▶ **Data to examine**
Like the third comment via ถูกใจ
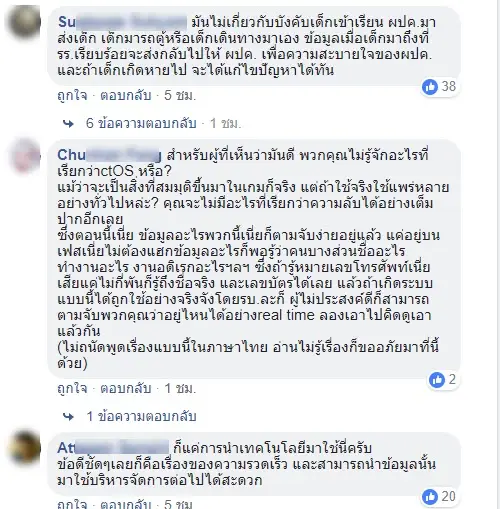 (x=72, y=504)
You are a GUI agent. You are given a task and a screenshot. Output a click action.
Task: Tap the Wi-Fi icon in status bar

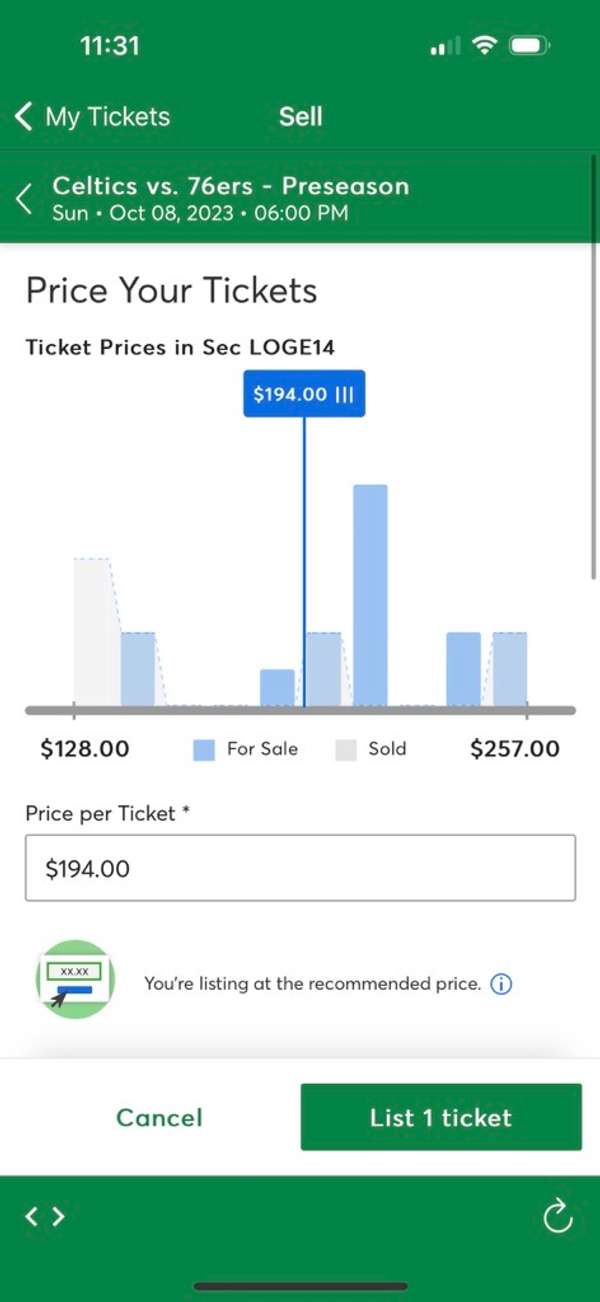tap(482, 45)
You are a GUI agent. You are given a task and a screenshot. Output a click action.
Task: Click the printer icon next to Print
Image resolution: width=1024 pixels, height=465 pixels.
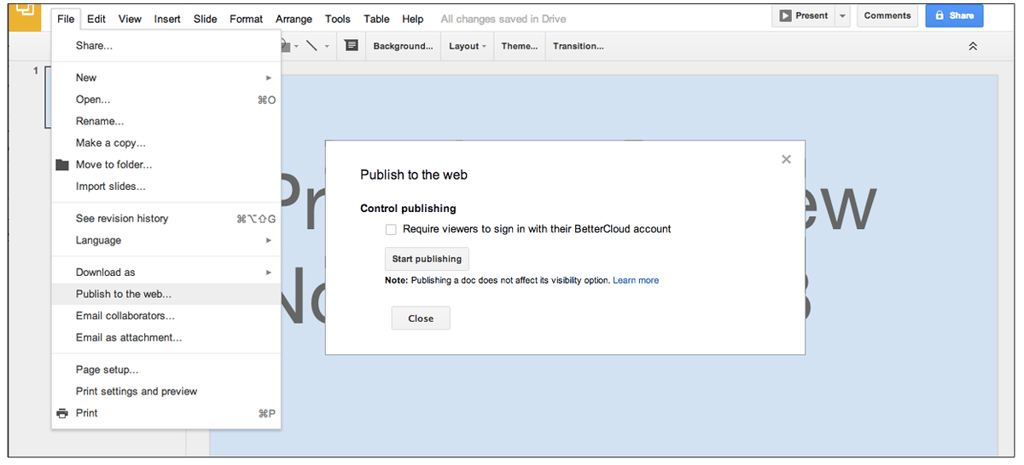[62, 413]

▶ **Task description**
In repeating the entries, exclude the pictures and alter nothing else.

▶ **Written reply**
Like the third comment via ถูกใจ
 (x=72, y=504)
You are a GUI agent. You are given a task and a screenshot. Output a click action.
Task: Tap the Wi-Fi icon in status bar

tap(482, 45)
You are a GUI agent. You are given a task and a screenshot. Output a click action.
Task: Click the printer icon next to Print
Image resolution: width=1024 pixels, height=465 pixels.
[62, 413]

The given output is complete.